Return every line of the records that contains the string "pixels", matching case exactly.

◆ Item position entries
↓↓↓

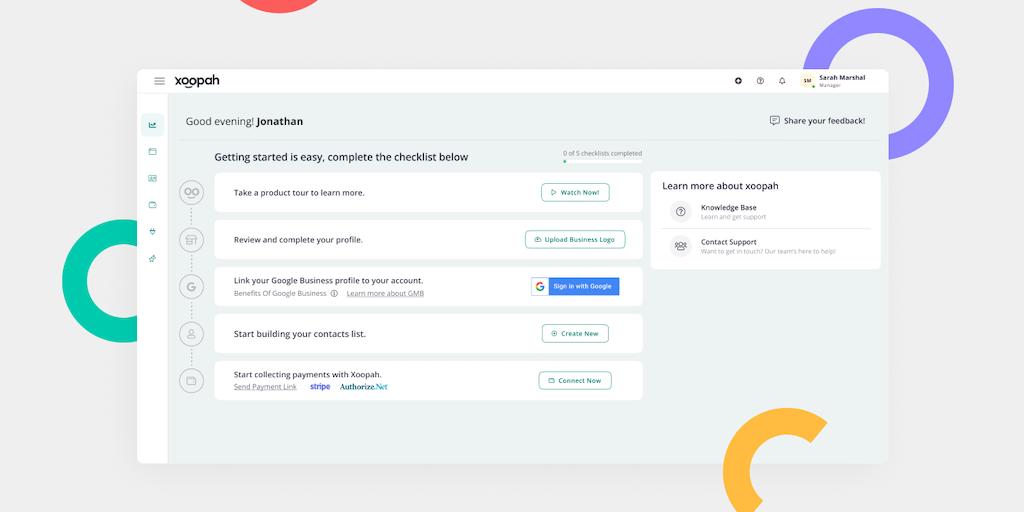
Task: Click the contact card icon in sidebar
Action: click(152, 178)
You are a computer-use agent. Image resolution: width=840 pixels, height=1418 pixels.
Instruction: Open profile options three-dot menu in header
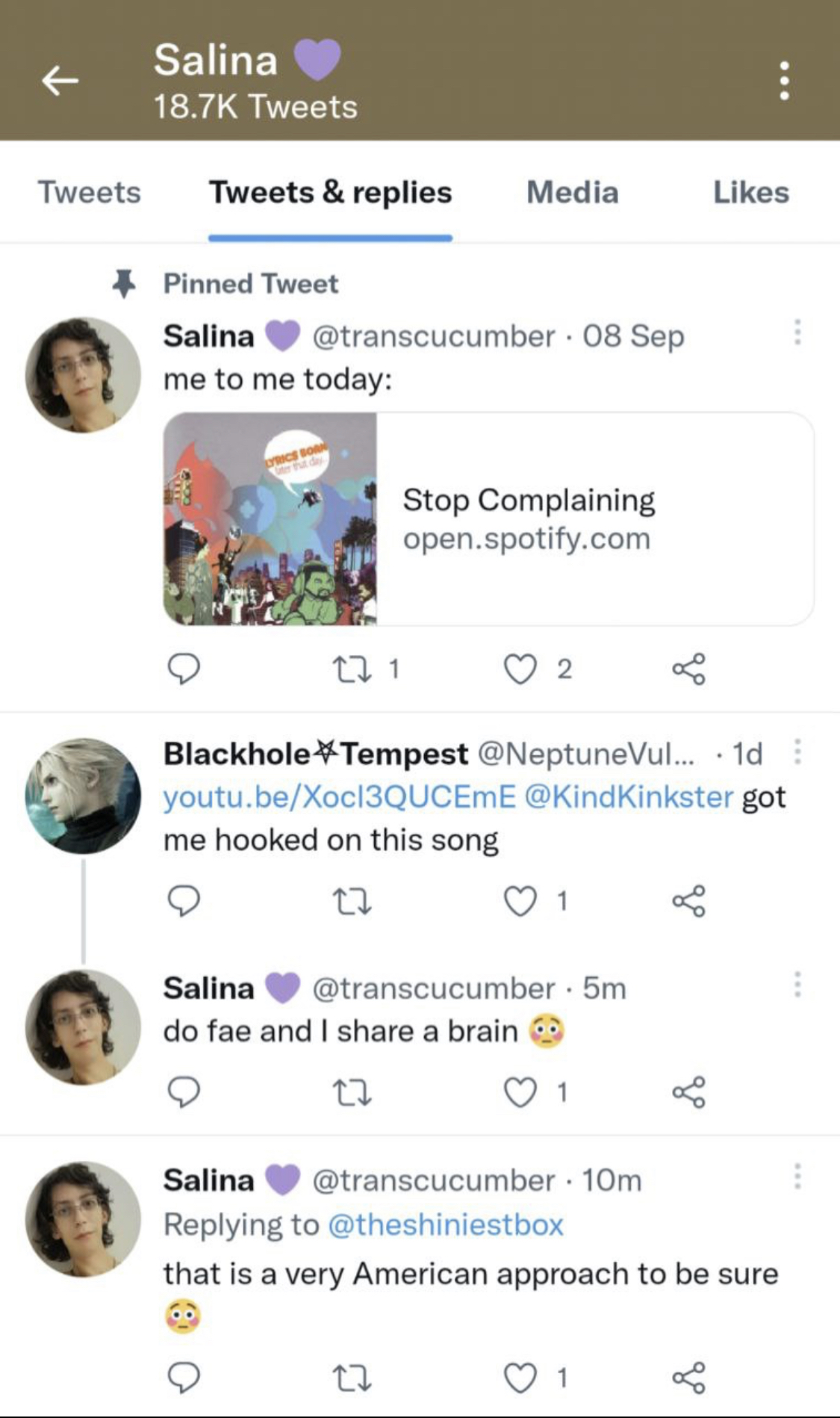point(784,80)
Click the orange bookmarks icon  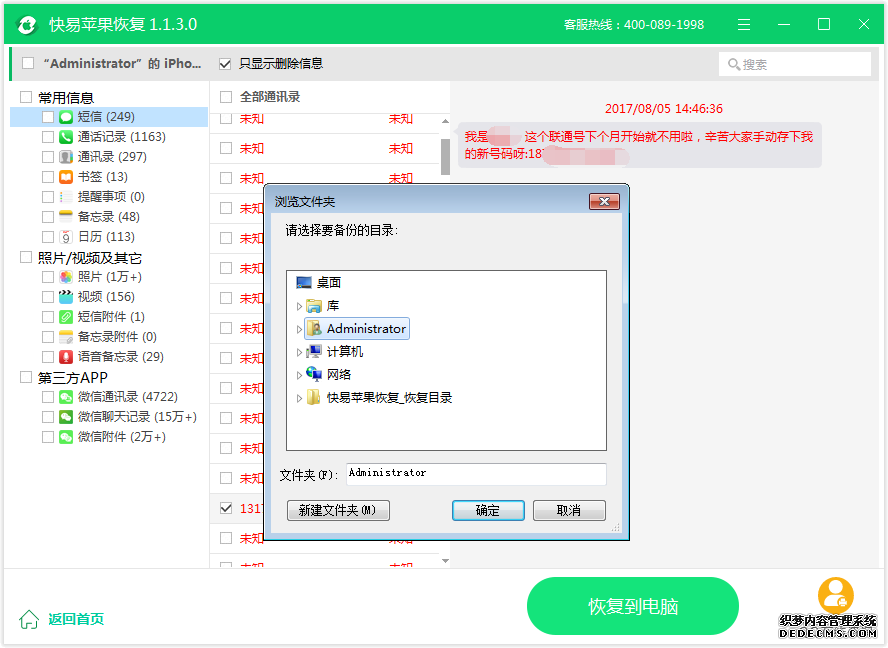[x=66, y=177]
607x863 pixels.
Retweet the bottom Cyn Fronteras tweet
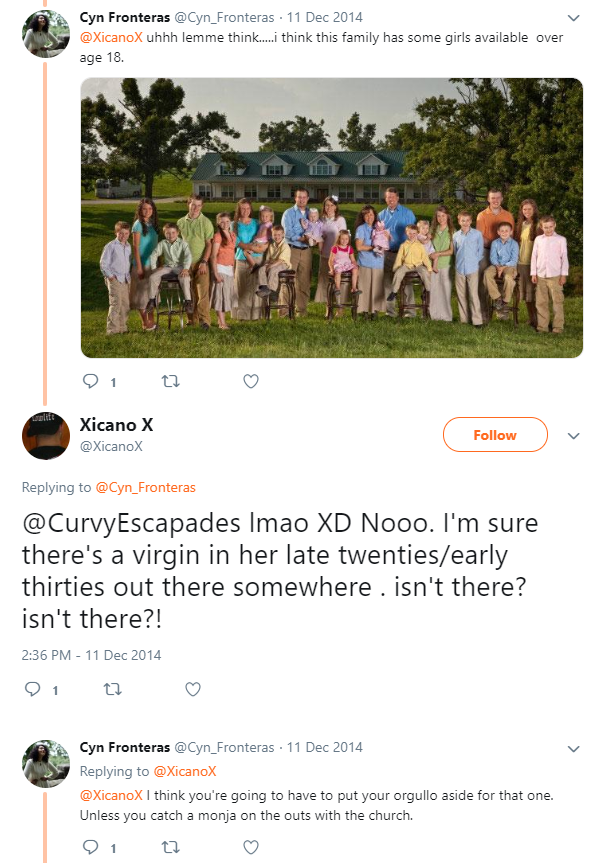pos(171,847)
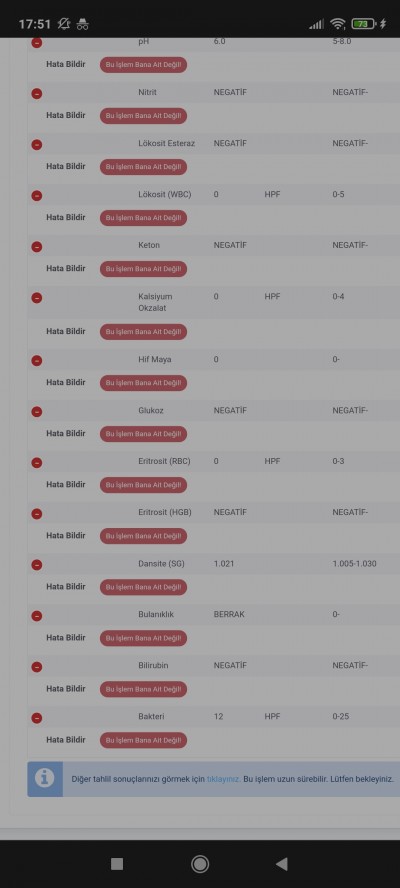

↑↑↑

◆ ANSWER TO THIS PROBLEM
You are a computer-use agent. Image resolution: width=840 pixels, height=1418 pixels.
607x863 pixels.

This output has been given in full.